Myc

MYC was identified as a human oncogene following the discovery that a related gene expressed by an avian virus, v-myc, was found to cause myelocytomatosis (leukemia and sarcoma) in chickens. In humans, the Myc oncoprotein, transcribed from the MYC oncogene, is deregulated in >70% of all cancers. The protein orchestrates a range of cellular functions including apoptosis, metabolism and cell cycle. A variety of oncogenic events, including signal transduction, DNA damage response and protein translation, interface with Myc transcriptional programs making Myc a critical node in cancer development and growth.

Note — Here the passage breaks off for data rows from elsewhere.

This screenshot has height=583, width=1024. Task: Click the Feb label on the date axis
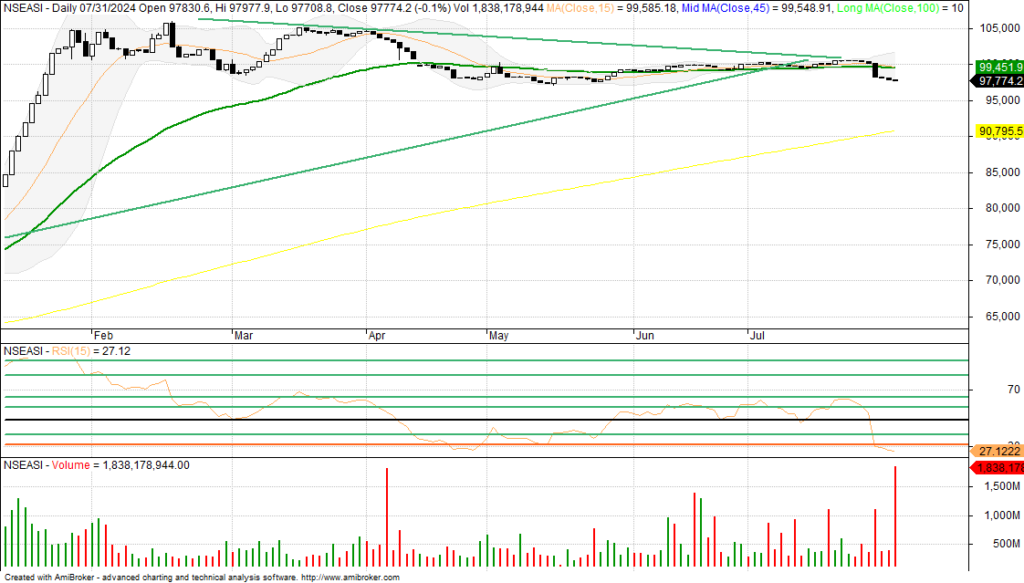101,337
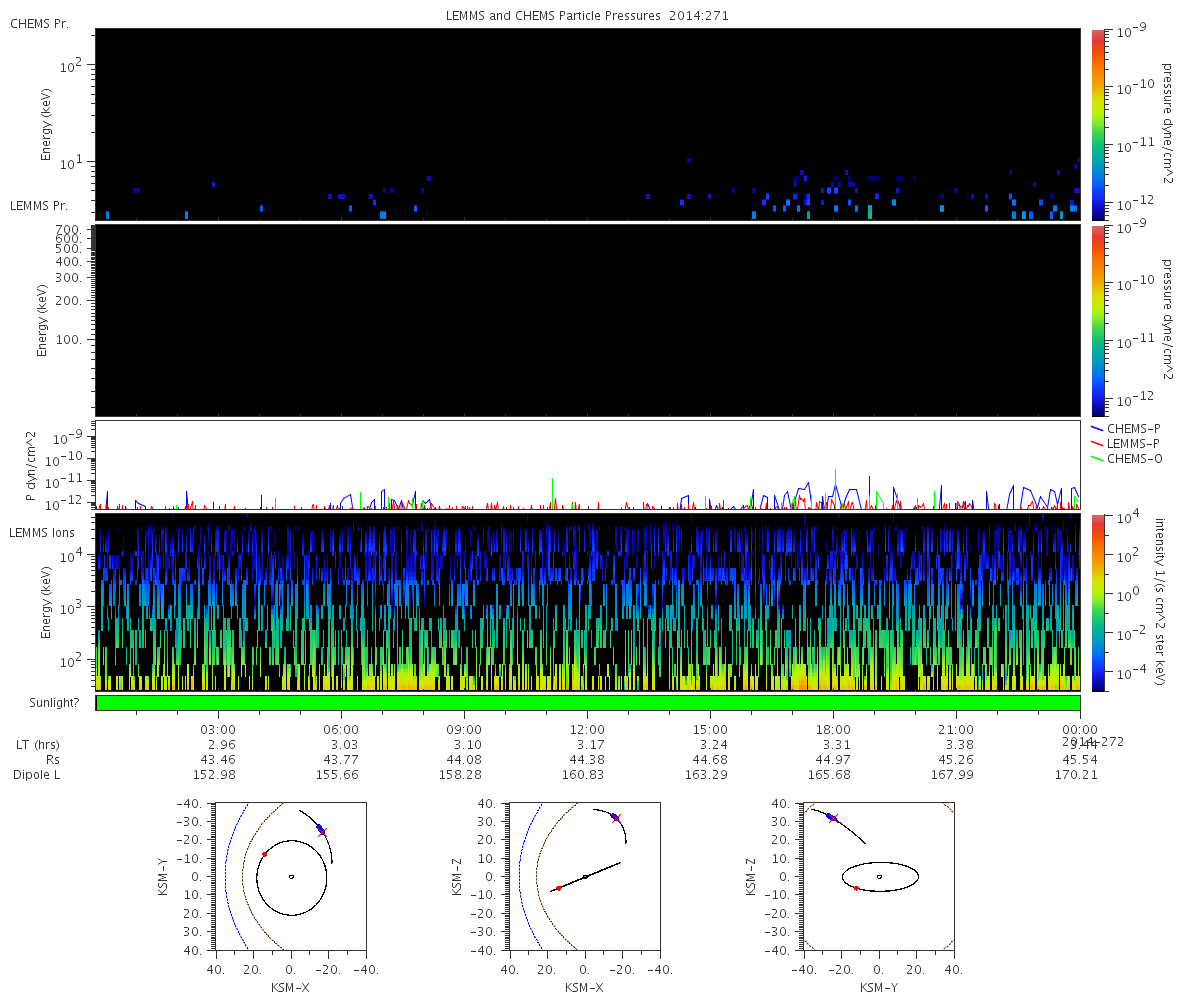The width and height of the screenshot is (1200, 1000).
Task: Click the blue spacecraft marker in KSM-Y/KSM-Z plot
Action: (830, 817)

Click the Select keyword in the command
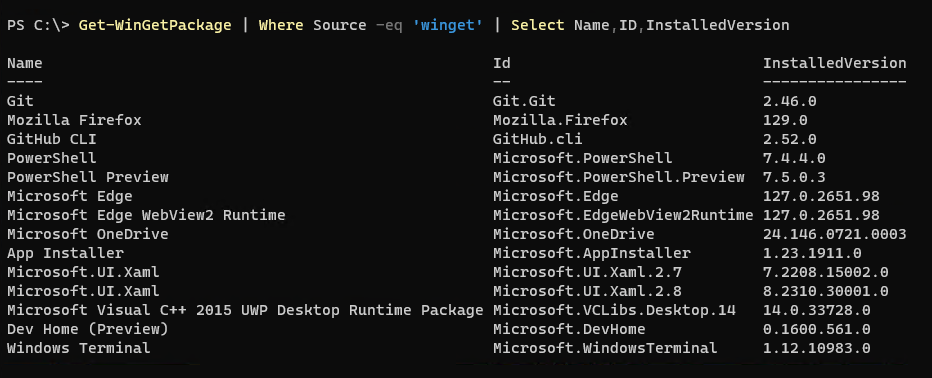(x=537, y=26)
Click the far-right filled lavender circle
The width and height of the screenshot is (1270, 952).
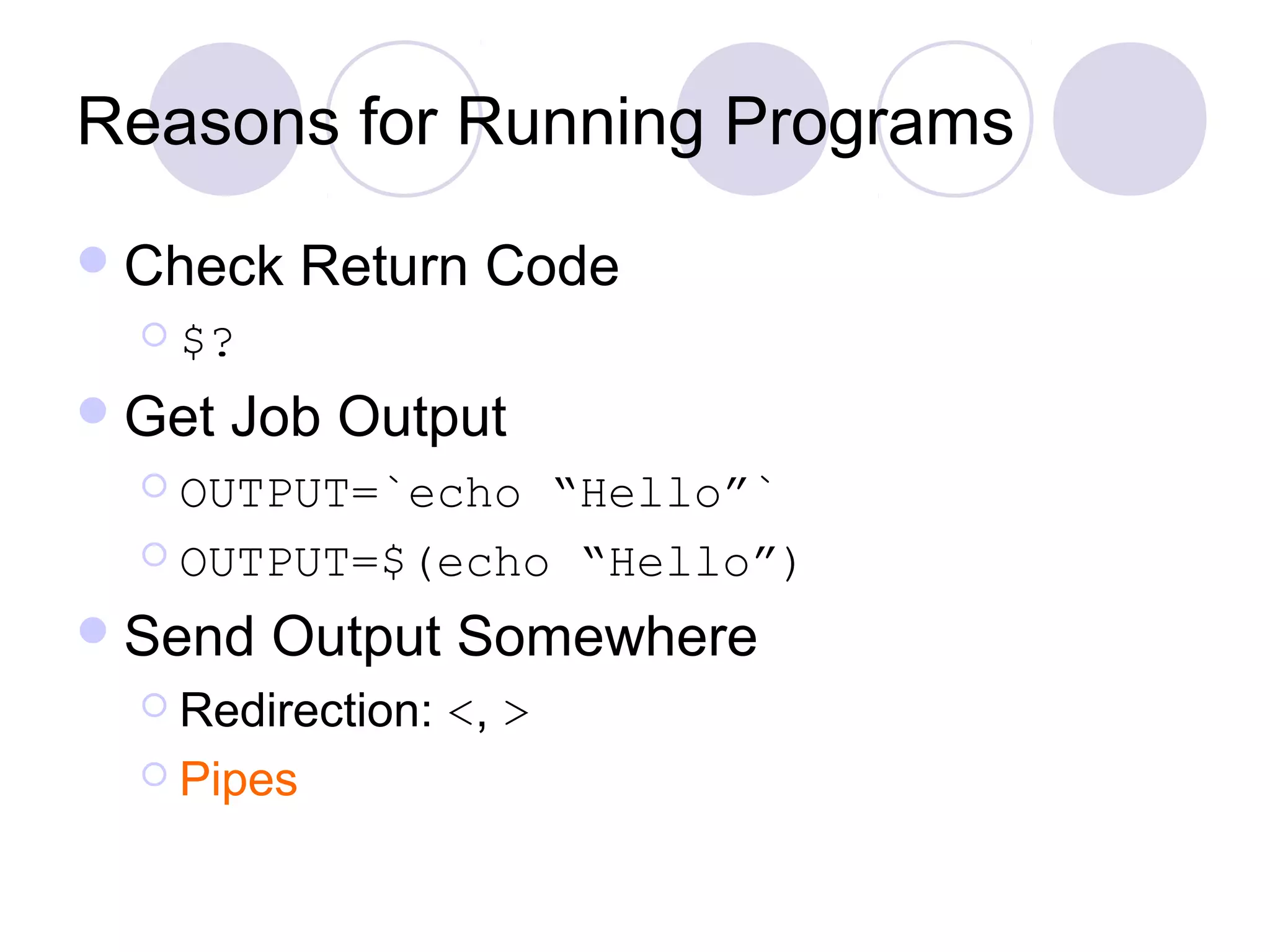(x=1129, y=119)
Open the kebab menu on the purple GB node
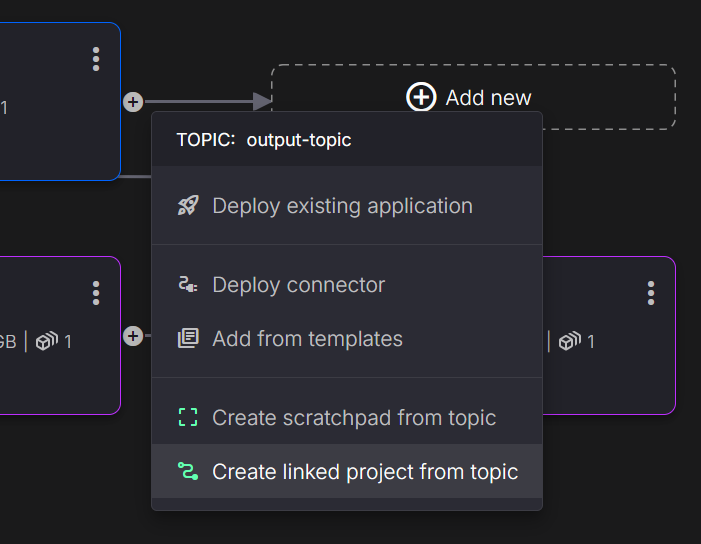 (96, 293)
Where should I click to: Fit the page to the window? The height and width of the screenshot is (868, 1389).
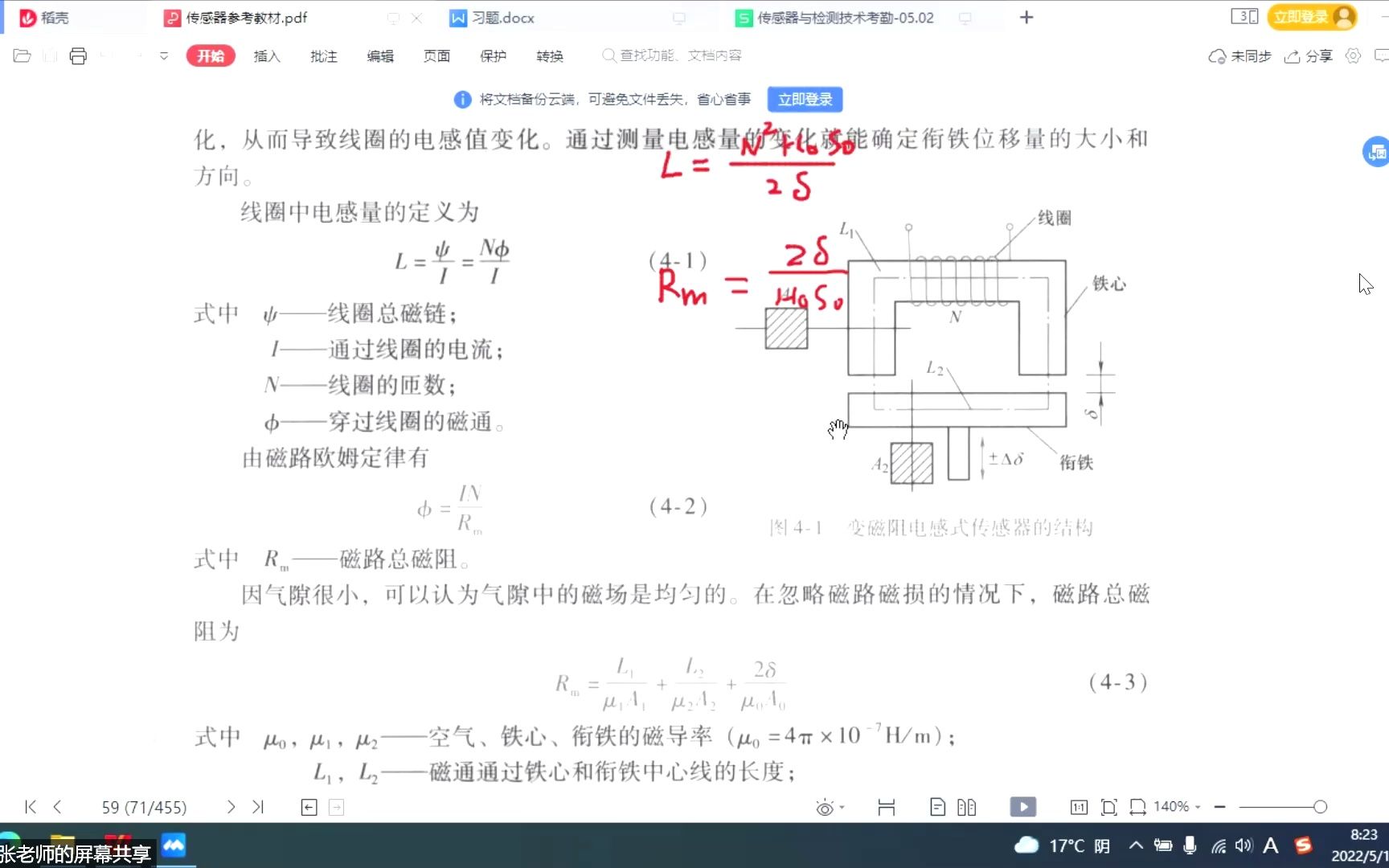coord(1109,807)
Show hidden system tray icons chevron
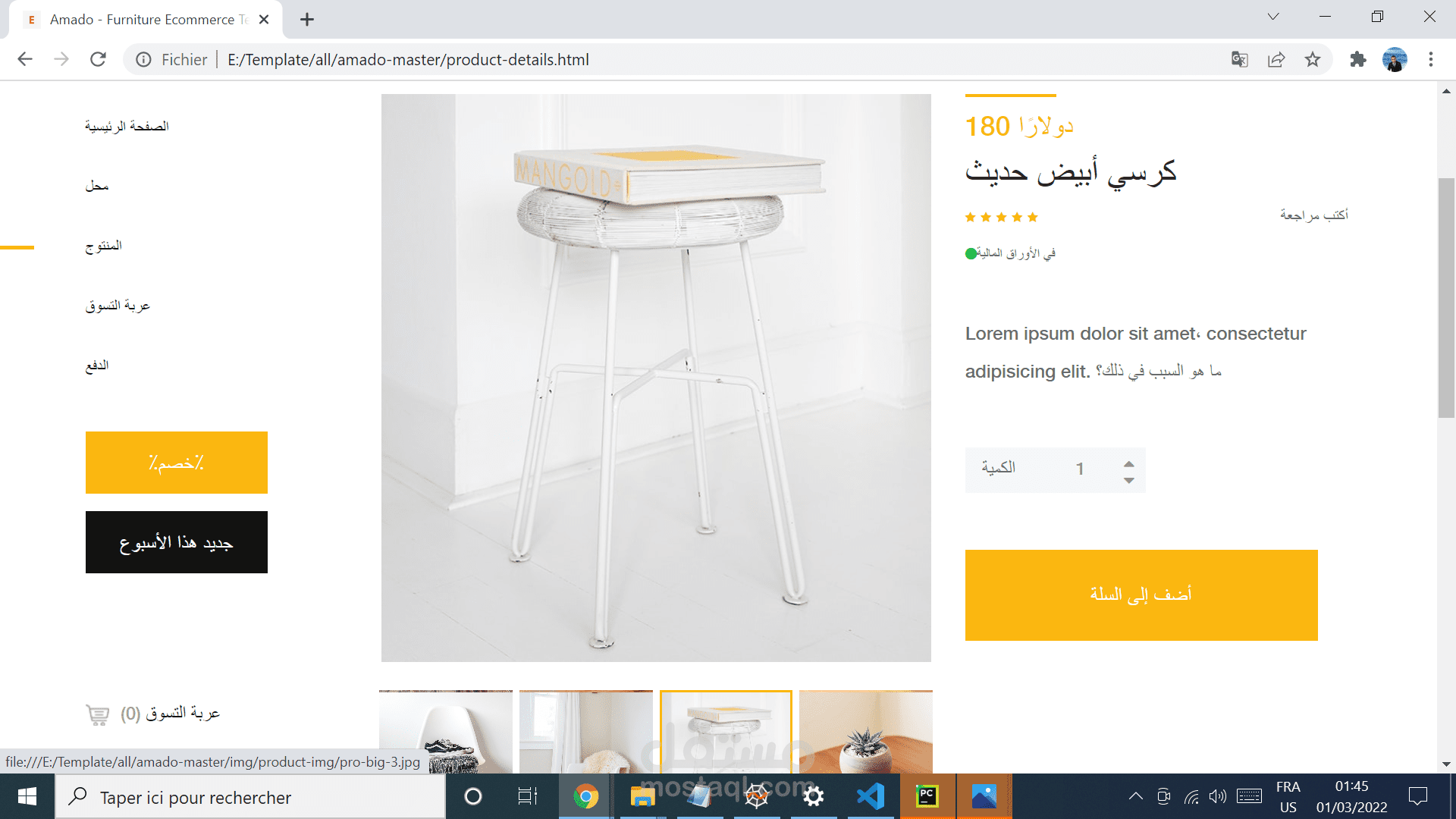This screenshot has height=819, width=1456. pyautogui.click(x=1135, y=796)
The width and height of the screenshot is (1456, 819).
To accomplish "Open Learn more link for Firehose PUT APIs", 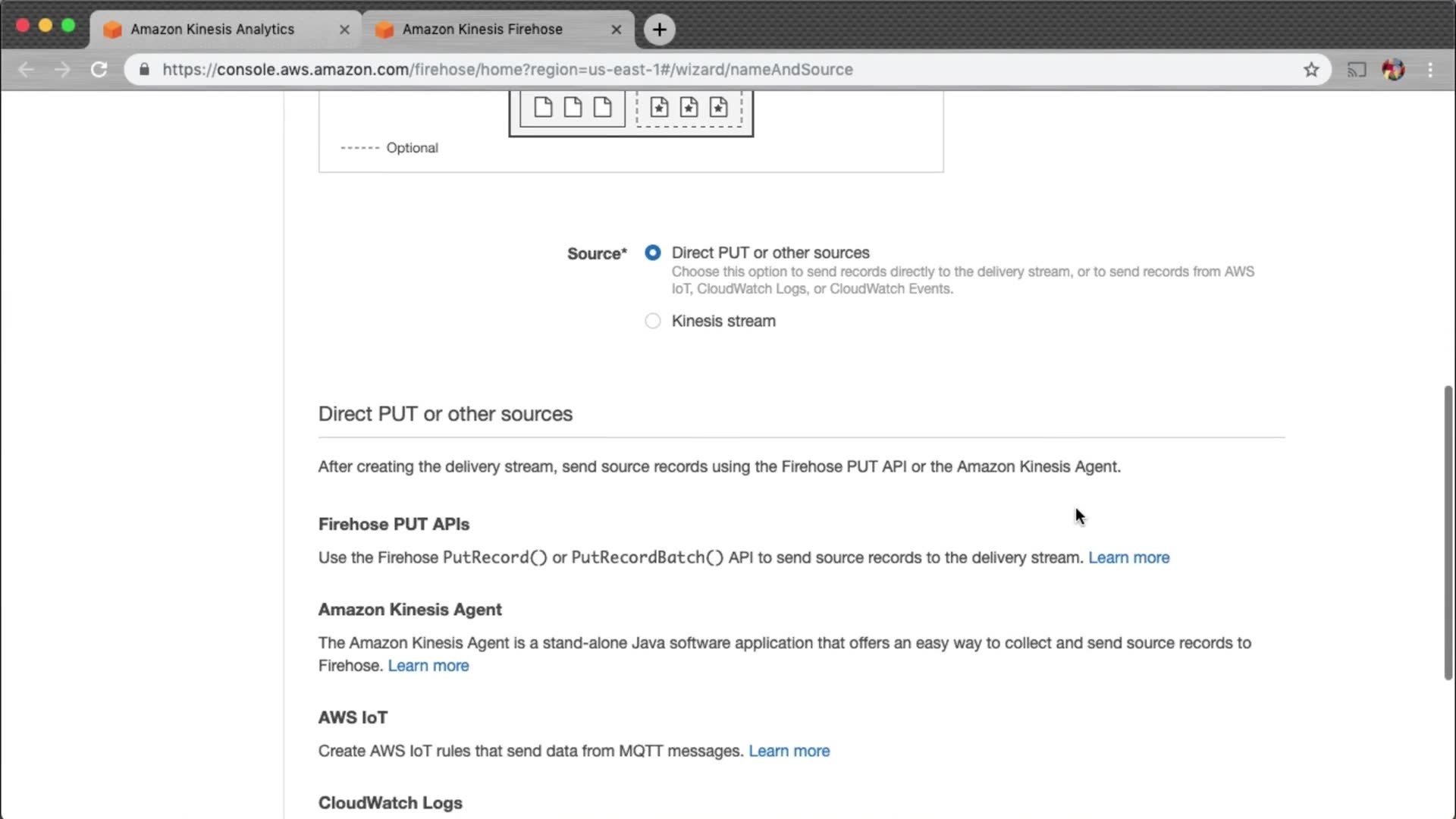I will (x=1128, y=557).
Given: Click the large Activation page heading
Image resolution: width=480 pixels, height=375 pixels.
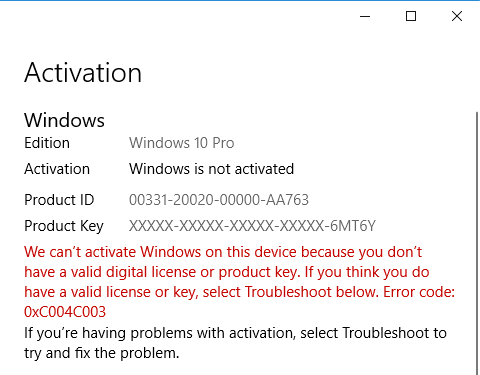Looking at the screenshot, I should tap(83, 73).
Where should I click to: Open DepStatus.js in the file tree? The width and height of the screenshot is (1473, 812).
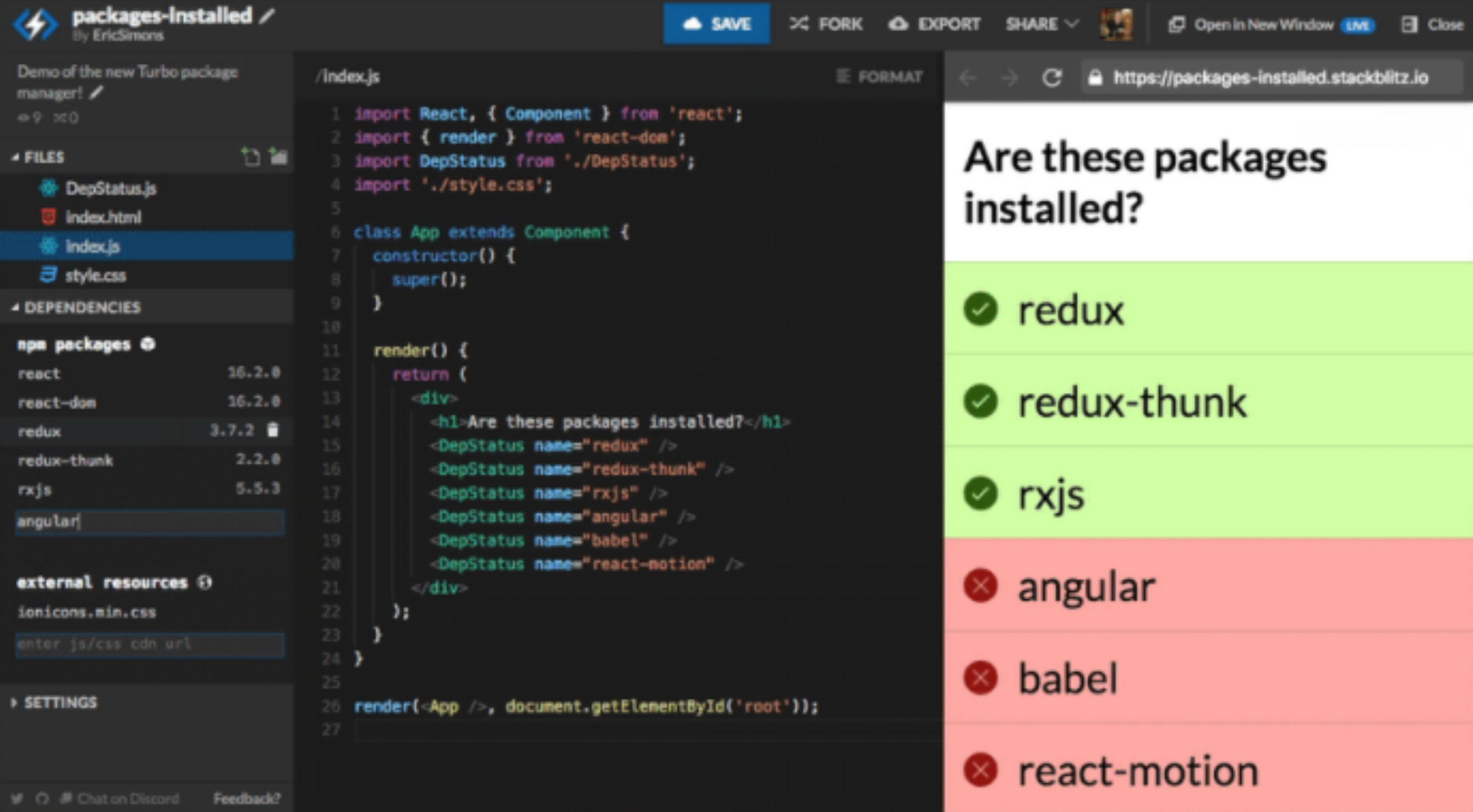pyautogui.click(x=110, y=189)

Despite the importance of Myc in cancer, there are no approved drugs that directly target Myc. Moreover, there are no small molecule drugs in clinical development that specifically inhibit the action of Myc, in spite of many years’ effort to develop Myc inhibitors.

The Challenge

The Myc protein is a member of the leucine zipper basic Helix-Loop-Helix family of proteins (bLZip-HLH) and exists in the cell nucleus as an ‘intrinsically disordered protein’. Myc binds to the related protein Max and this heterodimer then binds to a specific DNA sequence known as an E-box, and then initiates a transcriptional program.

Our Approach.

We and others have shown that despite general structural disorder in the Myc protein, structurally defined regions within Myc do exist. MycRx’s compounds bind to one of these regions and inhibit the formation of the Myc-Max dimer, thereby blocking the transcriptional activity of Myc.